Ci sono molti arabi che arrivano agli stand per assaggiare i piatti della tradizione, ma ci sono anche tantissimi italiani che tornano più di una volta a complimentarsi con gli chef. Davanti allo spazio in cui vengono servite le bevande tipiche c’è anche la coda: qui si assaggia il tè alla menta o al basilico ma si beve anche un caffè particolare, con latte, cardamomo e mandorle. C’è poi una donna che prepara un dolce popolare con pasta di dattero condita con la cannella. Proprio questa spezia viene utilizzata nel Regno per le sue proprietà benefiche: serve, infatti, a bilanciare i livelli di zucchero nel sangue.

Non può mancare, poi, uno dei piatti più importanti del luogo a base di riso basmati, carne di agnello bollita e un mix di spezie particolari: questa è la pietanza più famosa della città di Medina.

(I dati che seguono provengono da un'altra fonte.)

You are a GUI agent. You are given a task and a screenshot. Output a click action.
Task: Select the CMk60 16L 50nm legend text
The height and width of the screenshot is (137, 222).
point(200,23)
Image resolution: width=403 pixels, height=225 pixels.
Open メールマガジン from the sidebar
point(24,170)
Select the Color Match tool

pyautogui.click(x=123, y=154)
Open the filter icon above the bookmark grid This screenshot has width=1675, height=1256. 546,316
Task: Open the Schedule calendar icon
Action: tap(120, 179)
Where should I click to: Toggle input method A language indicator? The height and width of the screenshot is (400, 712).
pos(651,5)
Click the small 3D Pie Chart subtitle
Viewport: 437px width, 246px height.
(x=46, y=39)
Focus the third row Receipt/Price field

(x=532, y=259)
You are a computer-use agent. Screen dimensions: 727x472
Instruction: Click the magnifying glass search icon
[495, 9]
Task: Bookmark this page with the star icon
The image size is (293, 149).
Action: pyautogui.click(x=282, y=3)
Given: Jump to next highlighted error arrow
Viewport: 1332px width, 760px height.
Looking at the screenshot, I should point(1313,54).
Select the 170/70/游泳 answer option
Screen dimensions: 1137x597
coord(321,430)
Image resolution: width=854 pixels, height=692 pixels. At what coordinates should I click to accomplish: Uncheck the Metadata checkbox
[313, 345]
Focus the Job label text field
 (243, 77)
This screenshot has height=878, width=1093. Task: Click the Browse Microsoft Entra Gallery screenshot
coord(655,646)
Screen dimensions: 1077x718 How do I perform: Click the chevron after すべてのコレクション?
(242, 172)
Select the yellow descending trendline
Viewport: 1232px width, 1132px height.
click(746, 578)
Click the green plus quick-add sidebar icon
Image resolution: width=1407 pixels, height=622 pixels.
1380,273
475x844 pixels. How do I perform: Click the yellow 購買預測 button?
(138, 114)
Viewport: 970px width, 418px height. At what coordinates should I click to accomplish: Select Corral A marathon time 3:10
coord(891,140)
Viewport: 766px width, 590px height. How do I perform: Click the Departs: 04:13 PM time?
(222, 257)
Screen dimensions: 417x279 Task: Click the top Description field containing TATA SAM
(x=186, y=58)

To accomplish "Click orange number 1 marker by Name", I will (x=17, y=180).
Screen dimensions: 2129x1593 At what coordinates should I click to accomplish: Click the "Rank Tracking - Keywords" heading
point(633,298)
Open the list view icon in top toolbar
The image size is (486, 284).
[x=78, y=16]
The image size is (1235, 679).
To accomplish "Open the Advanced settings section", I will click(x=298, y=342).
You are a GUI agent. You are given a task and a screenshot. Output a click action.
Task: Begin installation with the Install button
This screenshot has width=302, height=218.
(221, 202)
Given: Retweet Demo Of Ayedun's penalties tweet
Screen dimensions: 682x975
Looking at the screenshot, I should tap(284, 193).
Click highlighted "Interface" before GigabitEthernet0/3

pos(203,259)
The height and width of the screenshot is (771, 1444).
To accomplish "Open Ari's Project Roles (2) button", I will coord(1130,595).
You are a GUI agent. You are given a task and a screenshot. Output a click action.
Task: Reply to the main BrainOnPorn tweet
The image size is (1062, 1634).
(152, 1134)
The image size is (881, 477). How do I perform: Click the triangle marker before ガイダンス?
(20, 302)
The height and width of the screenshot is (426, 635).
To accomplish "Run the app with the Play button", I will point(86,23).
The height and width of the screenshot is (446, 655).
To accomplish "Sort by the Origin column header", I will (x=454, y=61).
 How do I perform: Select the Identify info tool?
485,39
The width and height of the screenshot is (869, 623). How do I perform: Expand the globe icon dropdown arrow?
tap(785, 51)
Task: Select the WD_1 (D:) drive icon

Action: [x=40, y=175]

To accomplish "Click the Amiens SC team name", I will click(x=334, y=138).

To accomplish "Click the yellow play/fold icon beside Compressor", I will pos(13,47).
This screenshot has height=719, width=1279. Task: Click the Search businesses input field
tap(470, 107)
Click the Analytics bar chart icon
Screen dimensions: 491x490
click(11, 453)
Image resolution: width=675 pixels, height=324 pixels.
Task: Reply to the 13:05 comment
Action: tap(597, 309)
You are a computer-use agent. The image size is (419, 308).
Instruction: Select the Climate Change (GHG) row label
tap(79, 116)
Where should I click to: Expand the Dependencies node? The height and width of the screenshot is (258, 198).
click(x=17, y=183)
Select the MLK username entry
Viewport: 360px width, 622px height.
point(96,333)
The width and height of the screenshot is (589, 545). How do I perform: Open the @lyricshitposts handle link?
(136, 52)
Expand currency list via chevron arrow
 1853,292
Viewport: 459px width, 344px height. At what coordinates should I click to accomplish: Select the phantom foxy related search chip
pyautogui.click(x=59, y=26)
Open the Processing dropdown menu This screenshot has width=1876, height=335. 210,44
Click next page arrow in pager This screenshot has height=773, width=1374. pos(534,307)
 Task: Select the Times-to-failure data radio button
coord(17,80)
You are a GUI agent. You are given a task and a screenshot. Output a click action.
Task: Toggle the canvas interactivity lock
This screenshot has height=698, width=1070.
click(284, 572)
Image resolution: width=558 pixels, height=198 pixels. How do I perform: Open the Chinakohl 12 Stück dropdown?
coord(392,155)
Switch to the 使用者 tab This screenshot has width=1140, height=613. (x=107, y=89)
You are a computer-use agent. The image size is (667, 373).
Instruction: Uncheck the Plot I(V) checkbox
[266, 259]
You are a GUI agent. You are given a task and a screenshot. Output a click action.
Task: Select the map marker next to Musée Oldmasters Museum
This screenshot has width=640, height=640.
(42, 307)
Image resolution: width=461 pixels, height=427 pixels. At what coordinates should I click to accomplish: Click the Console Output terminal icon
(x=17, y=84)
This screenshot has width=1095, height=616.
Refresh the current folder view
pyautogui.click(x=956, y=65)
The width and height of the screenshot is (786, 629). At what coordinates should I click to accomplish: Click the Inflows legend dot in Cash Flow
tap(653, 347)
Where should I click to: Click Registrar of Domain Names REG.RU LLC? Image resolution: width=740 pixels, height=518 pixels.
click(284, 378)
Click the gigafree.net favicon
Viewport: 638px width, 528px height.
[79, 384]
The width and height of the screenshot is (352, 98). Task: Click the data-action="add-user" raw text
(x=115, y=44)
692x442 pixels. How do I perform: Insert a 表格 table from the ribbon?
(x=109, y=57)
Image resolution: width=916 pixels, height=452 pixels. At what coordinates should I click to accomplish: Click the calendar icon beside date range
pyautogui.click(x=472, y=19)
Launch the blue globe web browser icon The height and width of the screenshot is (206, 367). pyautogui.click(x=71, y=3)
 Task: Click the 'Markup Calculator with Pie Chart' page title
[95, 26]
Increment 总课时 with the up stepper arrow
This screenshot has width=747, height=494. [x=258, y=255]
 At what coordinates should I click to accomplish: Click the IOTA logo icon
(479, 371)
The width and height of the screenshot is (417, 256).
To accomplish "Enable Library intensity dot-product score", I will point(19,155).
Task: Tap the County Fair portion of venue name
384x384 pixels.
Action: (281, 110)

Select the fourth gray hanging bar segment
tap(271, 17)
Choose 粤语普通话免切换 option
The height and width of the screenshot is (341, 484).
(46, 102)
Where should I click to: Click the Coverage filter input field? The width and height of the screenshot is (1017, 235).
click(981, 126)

All’Artigiano in Fiera viene anche presentato un piatto prettamente invernale con una preparazione decisamente lunga. Si tratta dello Jareesh a base di carne bollita con grano spezzato (macinato grossolanamente), burro, latte, yogurt, una miscela di spezie e limone secco insieme alla cipolla caramellata nel burro.

Il numero di visitatori è sempre più alto ed entusiasta degli stand presentati ma anche e soprattutto delle attività uniche e immersive proposte per l’occasione. Un segnale positivo anche in vista del prossimo anno per un Paese che guarda sempre più al futuro e che porta in mostra, quest’oggi, il meglio della sua tradizione culturale.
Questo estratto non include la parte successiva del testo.